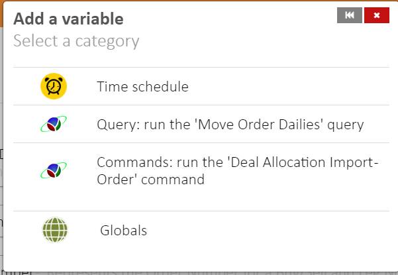Viewport: 398px width, 275px height.
Task: Go back using the rewind button
Action: (349, 16)
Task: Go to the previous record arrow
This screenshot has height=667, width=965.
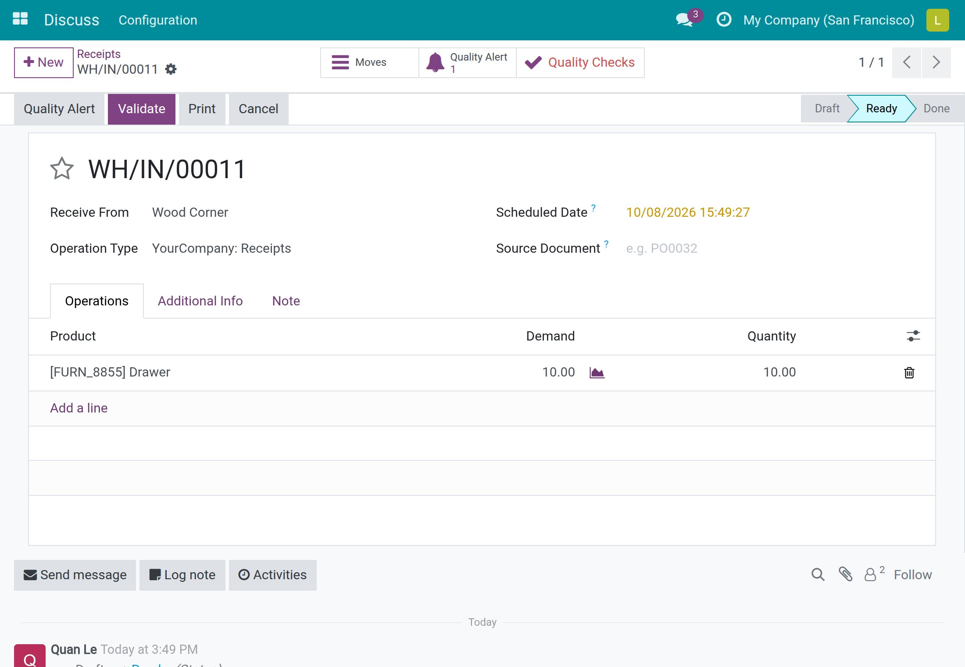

• Task details:
Recast the lines from the one that contains "Task: Go to the previous record arrow" through the end of the records as a Markdown table with the columns Row and Line. Skip blank lines and leave the pictures out.

• Written solution:
| Row | Line |
|---|---|
| 1 | Task: Go to the previous record arrow |
| 2 | This screenshot has height=667, width=965. |